*** Opening Dataset ***

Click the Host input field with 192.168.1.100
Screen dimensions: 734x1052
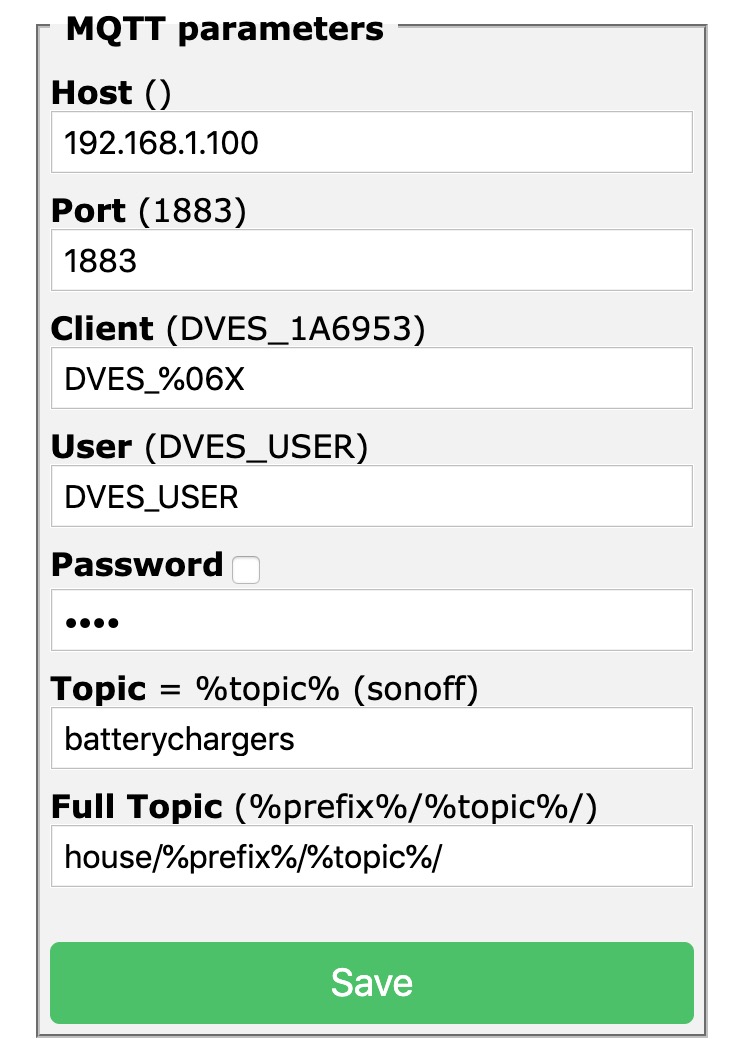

*** Closing Dataset ***
*** Opening Dataset ***

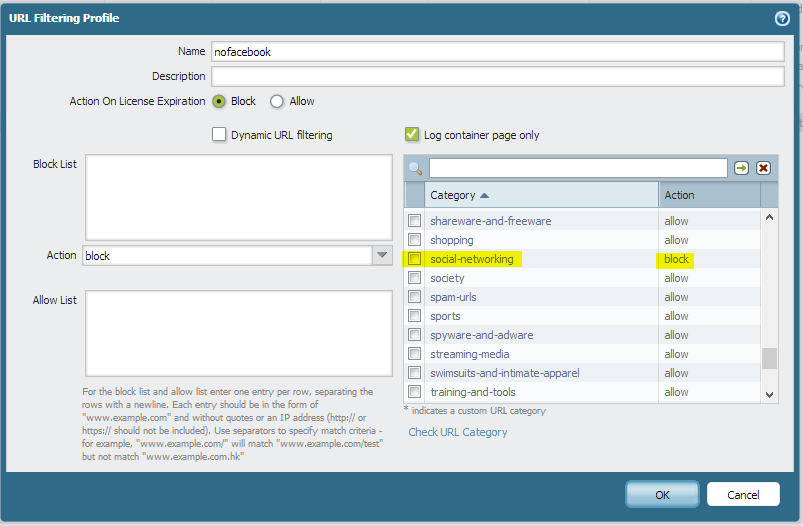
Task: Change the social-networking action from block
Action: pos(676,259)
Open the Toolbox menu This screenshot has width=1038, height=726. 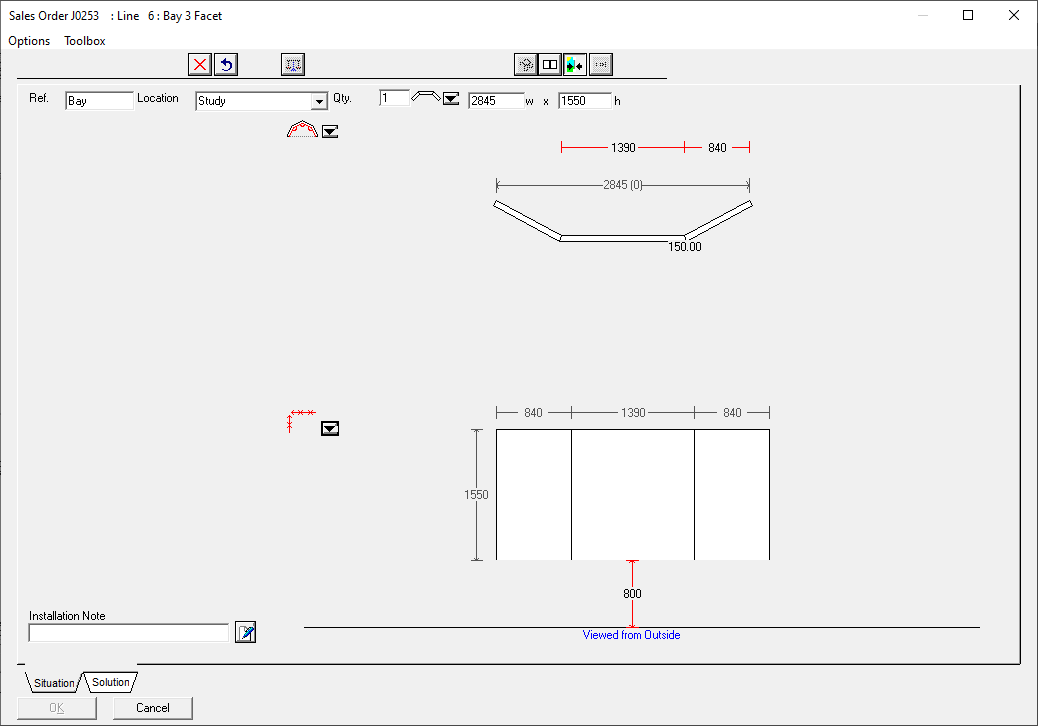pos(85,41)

*** Closing Dataset ***
*** Opening Dataset ***

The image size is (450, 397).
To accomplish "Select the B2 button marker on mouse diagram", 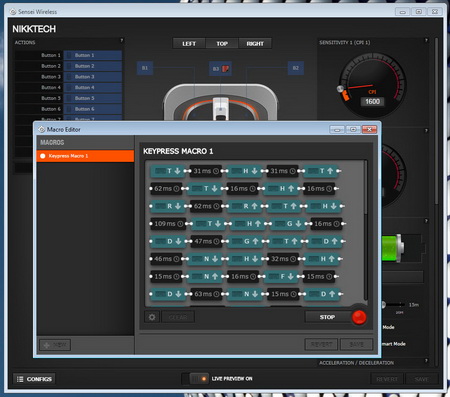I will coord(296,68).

*** Closing Dataset ***

--- Assignment ---
Beginning with the line that has "Click the Host input field with 192.168.1.100" and ending with the line that has "Screen dimensions: 734x1052", set down the lines above exactly and include no others.

--- Result for this exercise ---
Click the Host input field with 192.168.1.100
Screen dimensions: 734x1052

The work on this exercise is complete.